[[ Dataset entries, beginning ]]

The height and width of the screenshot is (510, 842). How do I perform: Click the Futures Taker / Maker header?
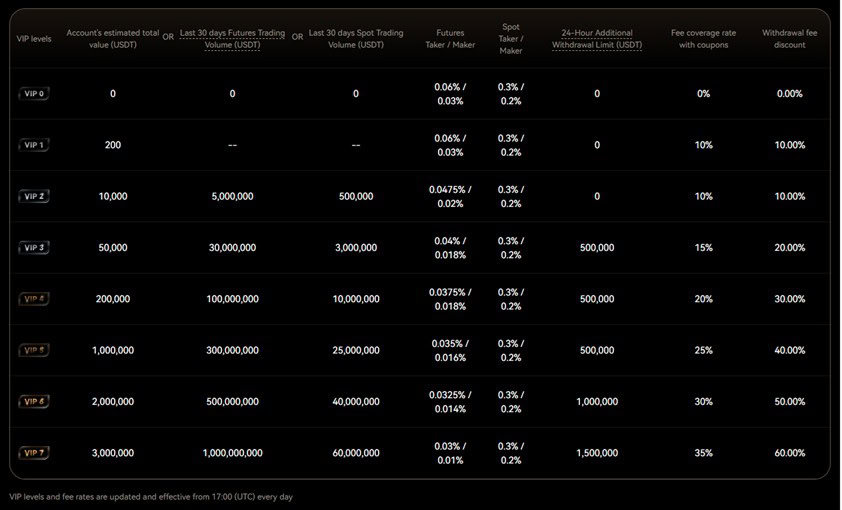(x=449, y=39)
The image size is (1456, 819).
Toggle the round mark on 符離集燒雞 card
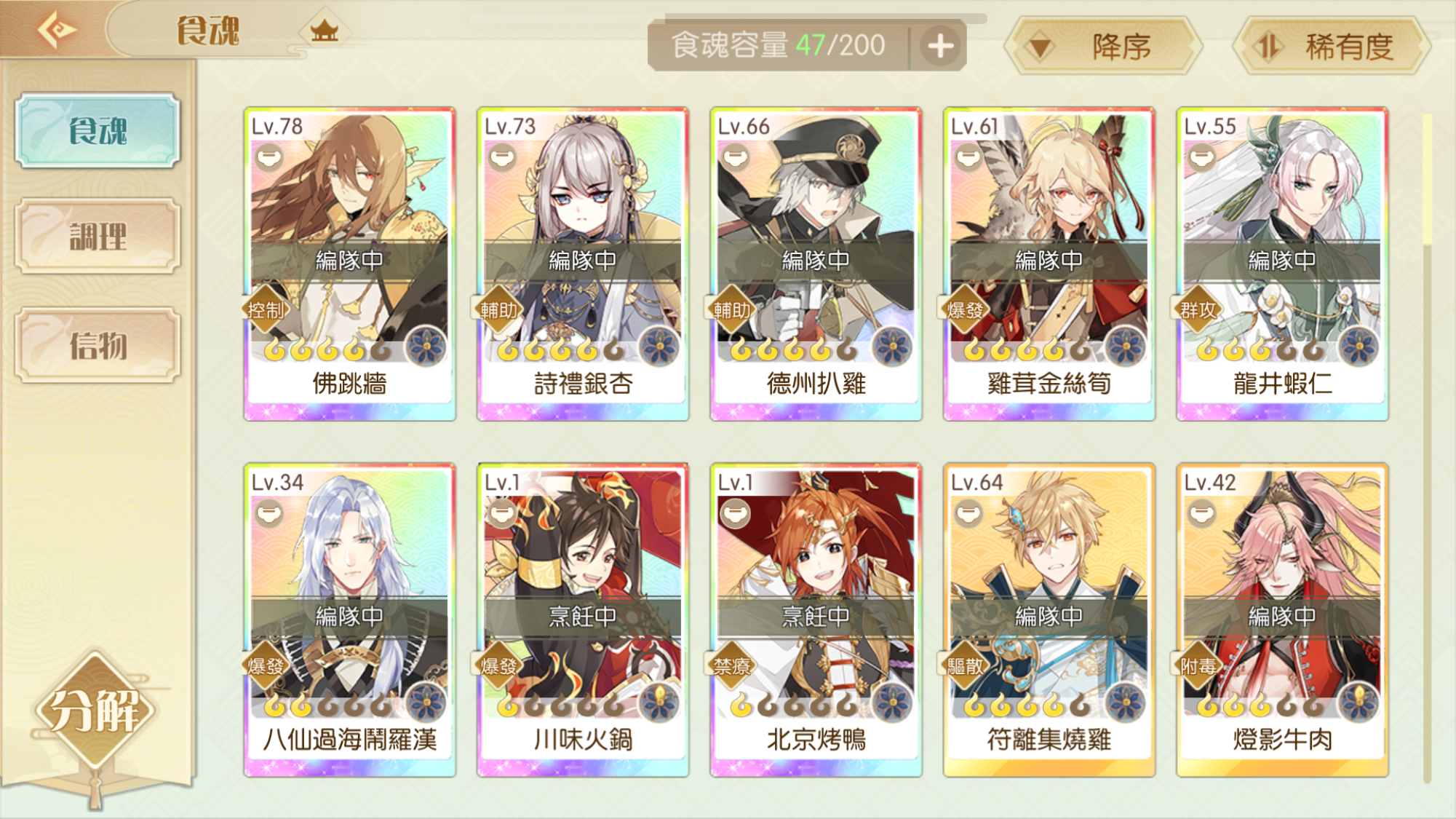(x=968, y=514)

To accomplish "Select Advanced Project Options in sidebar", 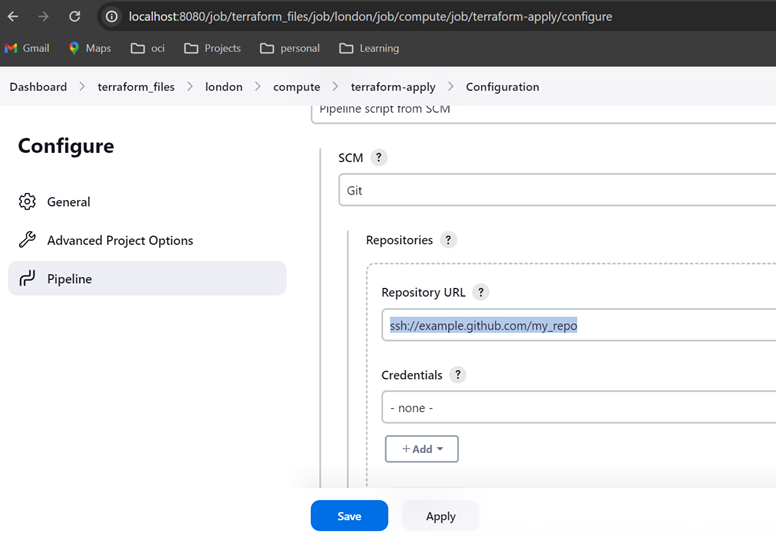I will point(119,240).
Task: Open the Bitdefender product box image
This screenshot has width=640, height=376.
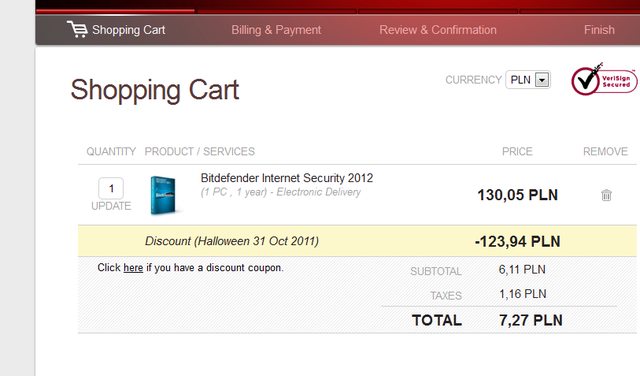Action: (164, 195)
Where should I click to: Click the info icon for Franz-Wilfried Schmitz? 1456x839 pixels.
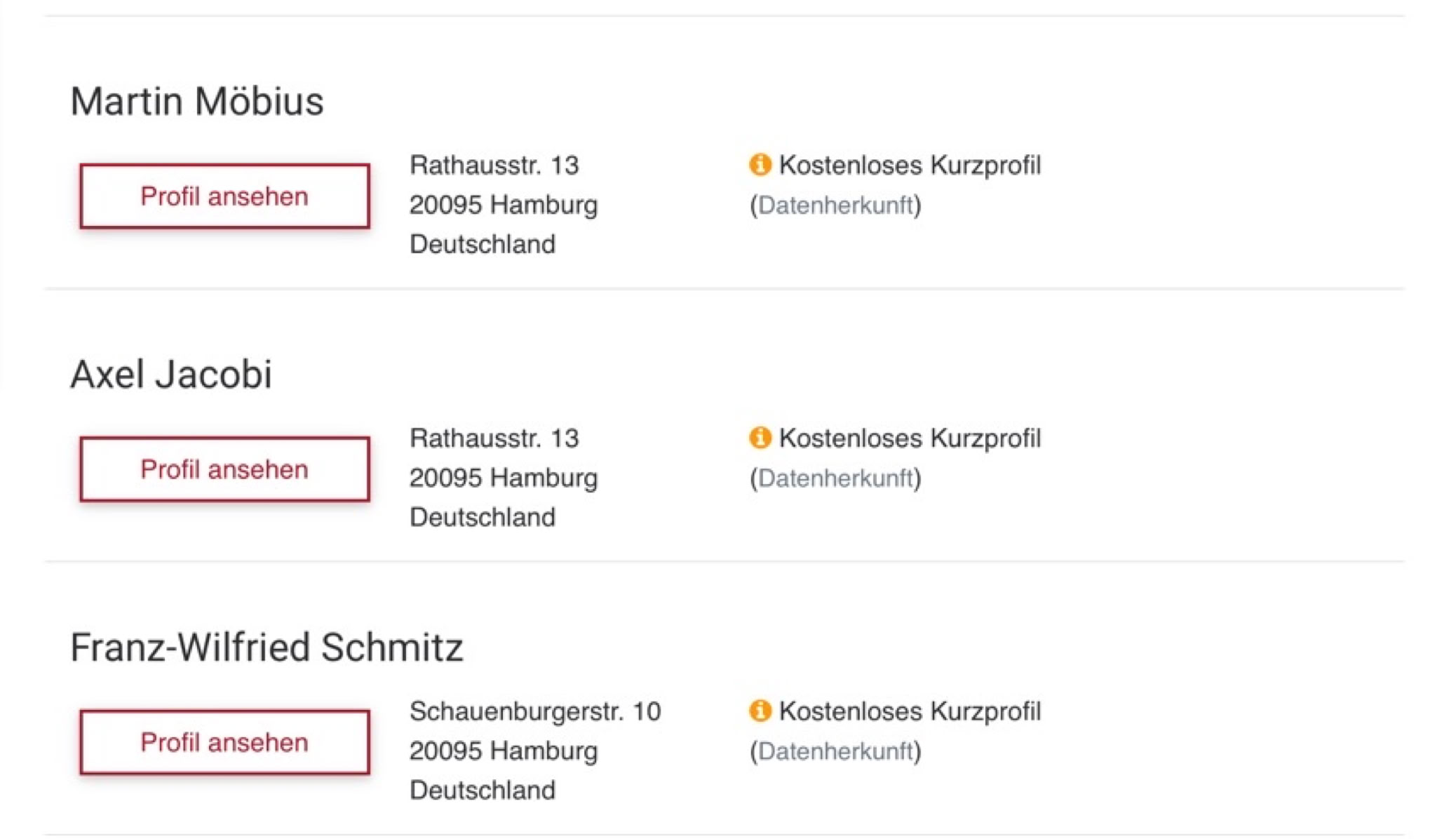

[[ Dataset entries, end ]]

Exercise requirements.
The lines that mention the word "image" should be pulled from the records above.

Task output.
The image size is (1456, 819).
Task: Open the Bitdefender product box image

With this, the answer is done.